Work instruction: The result should be the listing below, restated exactly, with its pictures left out.

Data for this task:
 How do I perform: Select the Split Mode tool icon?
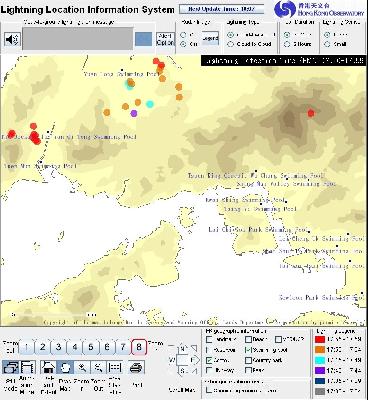[x=11, y=367]
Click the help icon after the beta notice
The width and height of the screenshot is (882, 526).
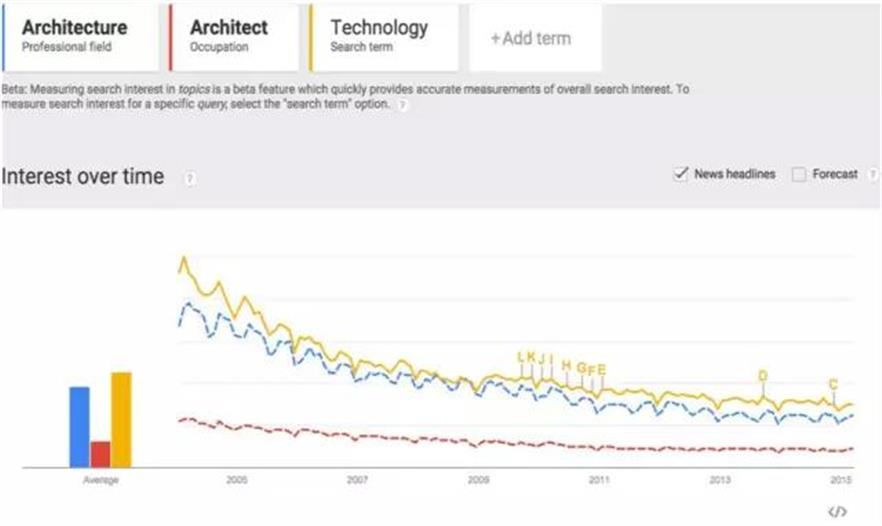tap(402, 104)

Solution to the problem:
 How do I perform: Select the Split Mode tool icon?
[x=11, y=367]
Click the help icon after the beta notice
The width and height of the screenshot is (882, 526).
tap(402, 104)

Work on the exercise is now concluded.